Newswise — As our world moves closer to an AI-based economy, a growing number of decisions that were once made by people are now being delegated to automated systems. This is a trend that will likely accelerate in the coming years. But these systems can often have problems: they may learn societal biases we don’t want them to have, and show discrimination based on gender, race, religion, or other sensitive attributes. Considerations of algorithmic fairness have become an increasingly critical topic of discussion throughout the AI community and society more broadly.

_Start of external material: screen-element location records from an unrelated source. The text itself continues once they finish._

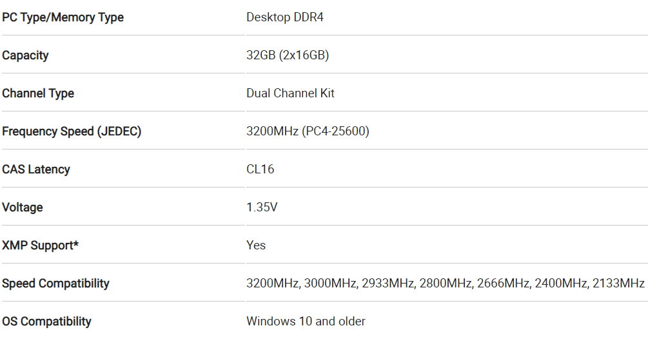Click the Voltage row label
Image resolution: width=648 pixels, height=337 pixels.
coord(23,207)
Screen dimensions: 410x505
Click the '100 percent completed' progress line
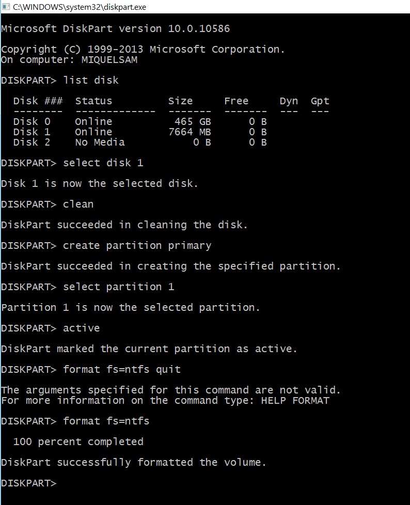tap(78, 441)
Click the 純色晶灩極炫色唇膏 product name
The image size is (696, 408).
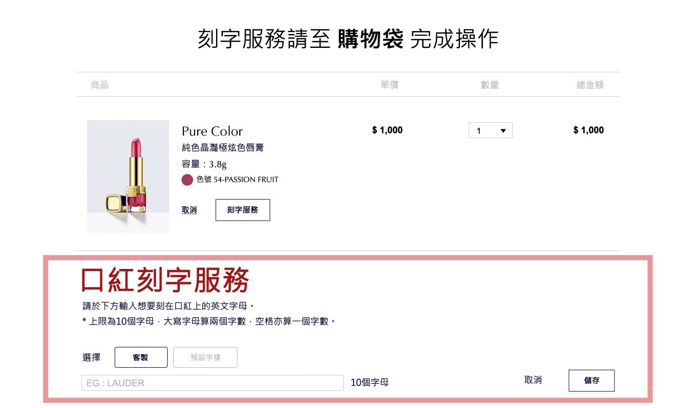[223, 148]
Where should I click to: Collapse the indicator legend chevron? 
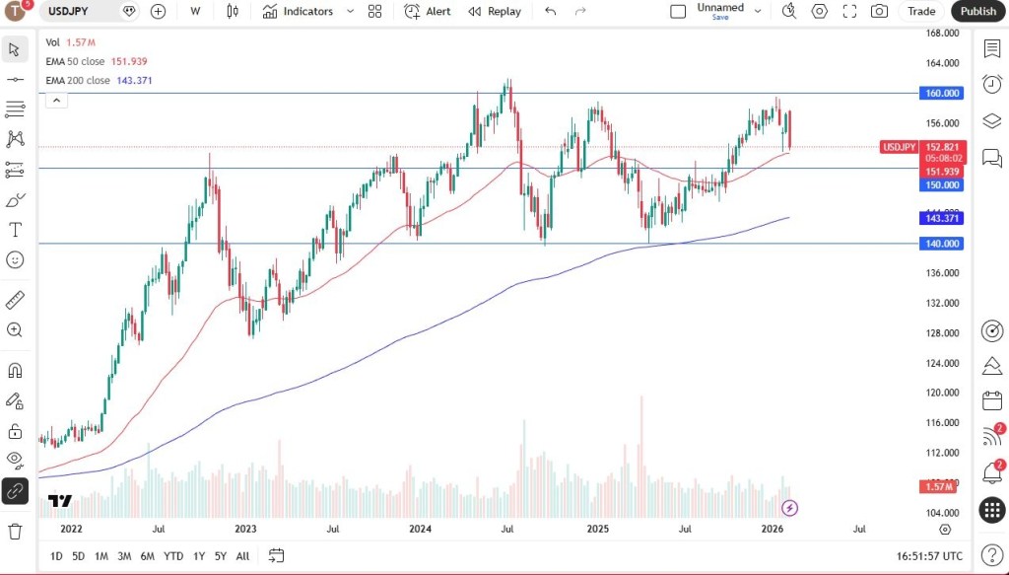[55, 100]
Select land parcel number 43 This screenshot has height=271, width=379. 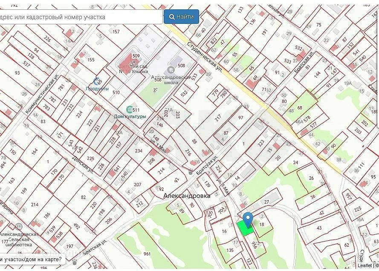319,228
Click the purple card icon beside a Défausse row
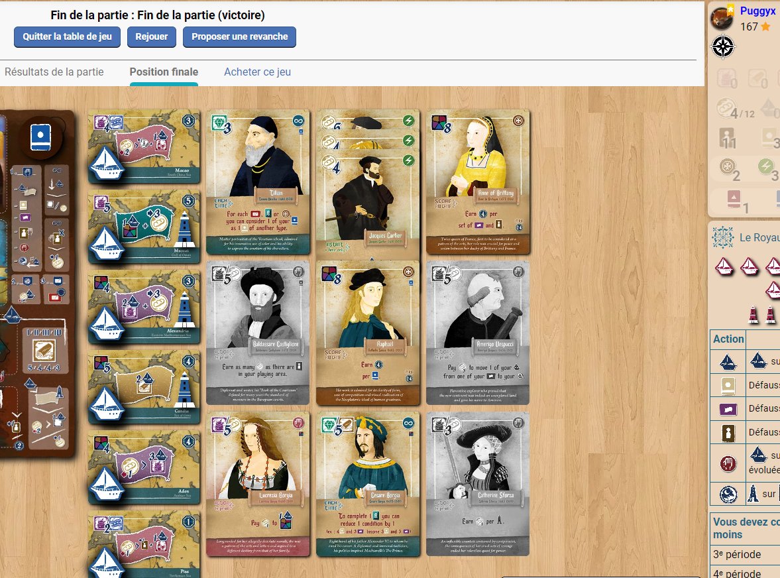This screenshot has height=578, width=780. point(728,409)
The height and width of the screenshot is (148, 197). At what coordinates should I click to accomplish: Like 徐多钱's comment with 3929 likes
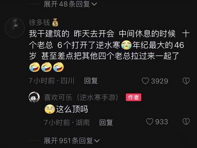tap(145, 81)
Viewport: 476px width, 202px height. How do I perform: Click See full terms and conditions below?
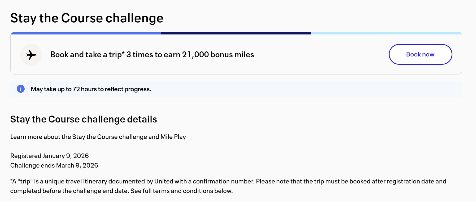(181, 191)
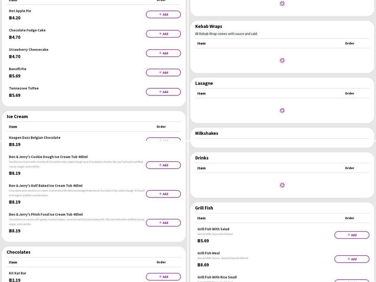376x282 pixels.
Task: Add Grill Fish Meal to order
Action: (x=352, y=259)
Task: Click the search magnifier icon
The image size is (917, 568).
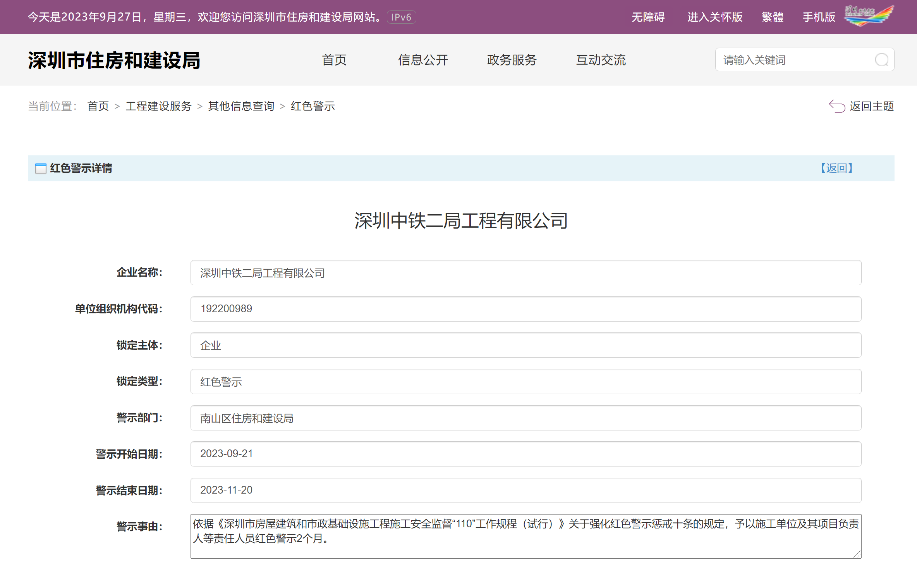Action: 881,60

A multi-institutional team led by Columbia Engineering has won a $5 million National Science Foundation (NSF) grant to address these challenges, transforming AI decision-making by building more efficient, explainable, and transparent decision-support systems. Decision-making has been studied in AI almost since its inception, and it can now scale up to complex systems with millions of variables. Still, these systems haven’t been understood through the lenses of causal inference, which takes into account other dimensions of this process, such as the existence of unobserved confounding and other deviations in terms of an idealized data collection. The goal of this grant is to integrate traditional AI decision-making with causal modeling techniques to create AI systems that can better communicate with people and react to unforeseen circumstances.

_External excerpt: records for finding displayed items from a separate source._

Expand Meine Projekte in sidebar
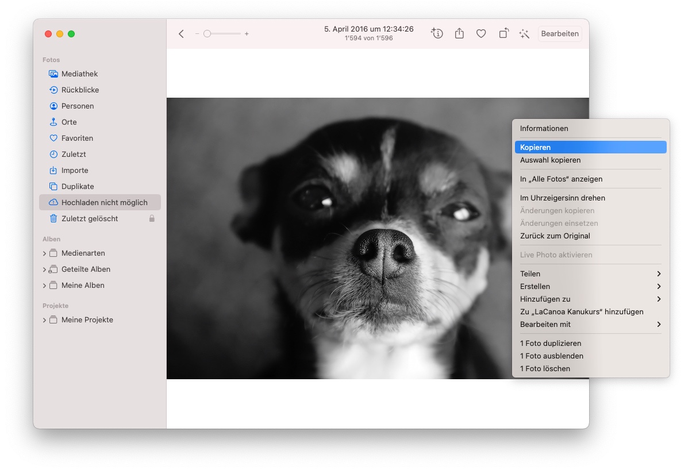 (45, 320)
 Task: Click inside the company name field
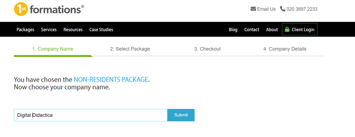click(90, 115)
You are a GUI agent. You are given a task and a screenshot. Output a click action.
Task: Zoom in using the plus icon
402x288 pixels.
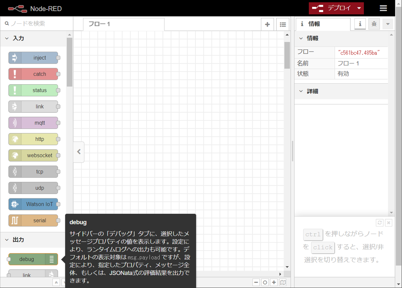pos(274,282)
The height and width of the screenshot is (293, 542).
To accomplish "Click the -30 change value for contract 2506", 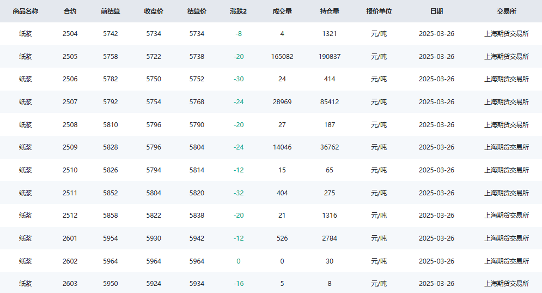I will [x=238, y=79].
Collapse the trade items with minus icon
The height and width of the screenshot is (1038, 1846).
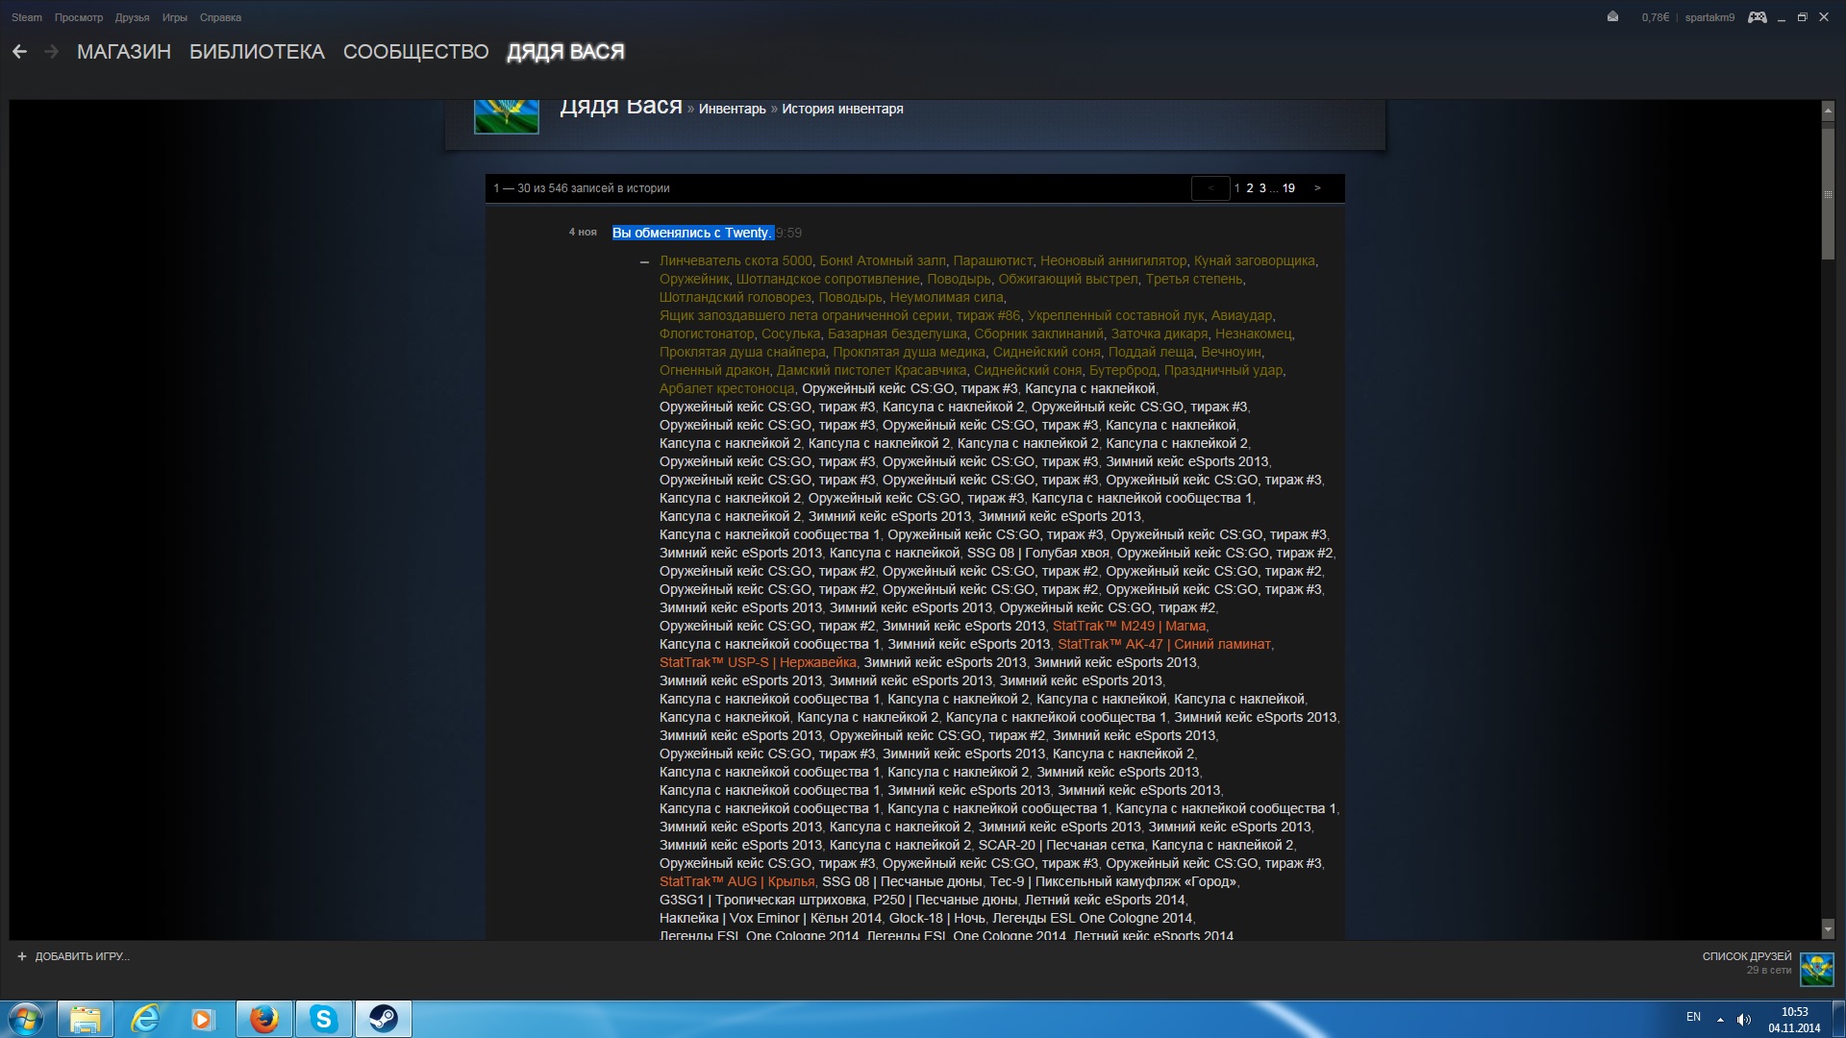(644, 261)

“We will marry the framework of structural causal models with the leading approaches for decision-making in AI, including model-based planning with Markov Decision Processes and their extensions, reinforcement learning, and graphical models,” said the team’s leader Elias Bareinboim, an associate professor in the Department of Computer Science and leading expert in causal inference. He continued: “We expect to connect principles of causality and the explanatory power of scientific methodologies with the scalability of modern AI methods, moving towards more robust AI systems that take causality into account.” 

Current AI systems are driven by data, often combined with probabilistic/statistical algorithms and other tools. But statistical associations can’t always predict what is going to happen when environmental changes or external interventions occur. Systems need to understand the often complex, dynamic, and unknown collection of causal mechanisms underlying the environment. The team led by Bareinboim has researchers across multiple institutions, including University of Massachusetts, Amherst; University of Southern California; University of California, Irvine; University of California, Los Angeles, and Iowa State University. 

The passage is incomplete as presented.